Problem requirements: Convert the lines from the start of the entries through the line containing "click(177, 101)", inclusive, into a Markdown table with the columns Row and Line, leaving out any blank lines.

[begin Dataset records]

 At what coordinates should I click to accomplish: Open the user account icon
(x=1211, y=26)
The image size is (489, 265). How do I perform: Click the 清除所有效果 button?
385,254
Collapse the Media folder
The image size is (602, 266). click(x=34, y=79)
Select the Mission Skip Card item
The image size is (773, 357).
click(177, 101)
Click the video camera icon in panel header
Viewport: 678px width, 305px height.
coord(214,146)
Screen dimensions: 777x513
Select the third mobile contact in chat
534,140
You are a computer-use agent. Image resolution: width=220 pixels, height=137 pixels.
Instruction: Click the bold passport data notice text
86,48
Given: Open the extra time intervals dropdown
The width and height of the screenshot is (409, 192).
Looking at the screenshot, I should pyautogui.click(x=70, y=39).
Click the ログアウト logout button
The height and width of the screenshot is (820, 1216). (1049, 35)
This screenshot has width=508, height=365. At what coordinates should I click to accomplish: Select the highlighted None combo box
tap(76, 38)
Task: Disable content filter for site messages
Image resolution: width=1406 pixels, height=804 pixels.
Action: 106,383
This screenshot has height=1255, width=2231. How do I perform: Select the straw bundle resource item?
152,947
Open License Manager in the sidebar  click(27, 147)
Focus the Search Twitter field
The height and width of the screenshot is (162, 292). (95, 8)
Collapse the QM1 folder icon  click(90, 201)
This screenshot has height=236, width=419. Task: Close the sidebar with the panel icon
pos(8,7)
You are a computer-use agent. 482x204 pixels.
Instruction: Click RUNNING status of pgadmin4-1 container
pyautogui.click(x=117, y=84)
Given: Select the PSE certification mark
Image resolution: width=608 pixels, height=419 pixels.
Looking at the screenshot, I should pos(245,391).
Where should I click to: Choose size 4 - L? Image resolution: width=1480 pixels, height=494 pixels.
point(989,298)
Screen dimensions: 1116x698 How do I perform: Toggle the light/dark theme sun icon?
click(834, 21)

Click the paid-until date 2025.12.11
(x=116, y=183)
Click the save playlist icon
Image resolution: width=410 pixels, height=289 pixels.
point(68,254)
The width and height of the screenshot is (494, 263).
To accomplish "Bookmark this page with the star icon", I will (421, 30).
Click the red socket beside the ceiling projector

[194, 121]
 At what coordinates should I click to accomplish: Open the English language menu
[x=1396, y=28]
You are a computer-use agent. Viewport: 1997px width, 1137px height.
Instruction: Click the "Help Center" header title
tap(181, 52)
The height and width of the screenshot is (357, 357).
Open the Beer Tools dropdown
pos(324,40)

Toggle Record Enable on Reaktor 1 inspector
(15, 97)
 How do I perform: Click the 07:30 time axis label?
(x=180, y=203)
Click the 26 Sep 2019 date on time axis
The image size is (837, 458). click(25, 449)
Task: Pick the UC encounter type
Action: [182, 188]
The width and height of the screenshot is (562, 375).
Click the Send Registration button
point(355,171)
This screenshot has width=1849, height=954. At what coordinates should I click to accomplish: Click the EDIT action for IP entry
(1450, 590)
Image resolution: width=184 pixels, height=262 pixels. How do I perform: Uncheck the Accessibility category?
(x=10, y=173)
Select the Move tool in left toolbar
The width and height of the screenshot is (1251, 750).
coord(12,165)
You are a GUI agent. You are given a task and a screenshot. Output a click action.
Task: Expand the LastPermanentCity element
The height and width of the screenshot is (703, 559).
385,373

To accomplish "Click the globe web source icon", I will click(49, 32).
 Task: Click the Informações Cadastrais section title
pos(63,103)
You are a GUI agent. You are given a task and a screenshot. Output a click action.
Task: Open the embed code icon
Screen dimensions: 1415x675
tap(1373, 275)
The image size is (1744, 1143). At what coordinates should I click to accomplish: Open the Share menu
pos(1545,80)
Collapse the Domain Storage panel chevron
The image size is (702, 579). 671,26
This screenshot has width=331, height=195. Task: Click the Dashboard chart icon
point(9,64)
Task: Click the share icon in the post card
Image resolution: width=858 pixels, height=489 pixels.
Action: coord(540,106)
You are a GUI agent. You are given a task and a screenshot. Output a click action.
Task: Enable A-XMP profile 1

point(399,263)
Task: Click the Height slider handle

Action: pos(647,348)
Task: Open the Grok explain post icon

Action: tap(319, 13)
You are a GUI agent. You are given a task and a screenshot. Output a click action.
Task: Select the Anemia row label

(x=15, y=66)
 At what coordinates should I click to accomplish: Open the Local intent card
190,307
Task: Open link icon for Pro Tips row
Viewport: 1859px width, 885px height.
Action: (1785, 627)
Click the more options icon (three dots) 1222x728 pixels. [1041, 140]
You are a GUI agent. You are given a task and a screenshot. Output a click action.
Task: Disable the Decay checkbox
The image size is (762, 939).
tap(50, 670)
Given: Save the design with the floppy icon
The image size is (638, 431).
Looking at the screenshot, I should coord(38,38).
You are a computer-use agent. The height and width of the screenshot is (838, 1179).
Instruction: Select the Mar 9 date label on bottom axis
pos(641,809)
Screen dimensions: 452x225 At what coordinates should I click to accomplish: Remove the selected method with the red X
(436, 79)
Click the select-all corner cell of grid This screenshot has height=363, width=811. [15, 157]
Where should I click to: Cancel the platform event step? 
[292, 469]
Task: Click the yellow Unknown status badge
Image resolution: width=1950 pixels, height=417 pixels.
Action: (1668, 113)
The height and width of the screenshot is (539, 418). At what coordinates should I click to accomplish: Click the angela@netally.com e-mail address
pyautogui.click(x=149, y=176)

[end Dataset records]

Result of the task:
| Row | Line |
|---|---|
| 1 |  At what coordinates should I click to accomplish: Open the user account icon |
| 2 | (x=1211, y=26) |
| 3 | The image size is (489, 265). How do I perform: Click the 清除所有效果 button? |
| 4 | 385,254 |
| 5 | Collapse the Media folder |
| 6 | The image size is (602, 266). click(x=34, y=79) |
| 7 | Select the Mission Skip Card item |
| 8 | The image size is (773, 357). |
| 9 | click(177, 101) |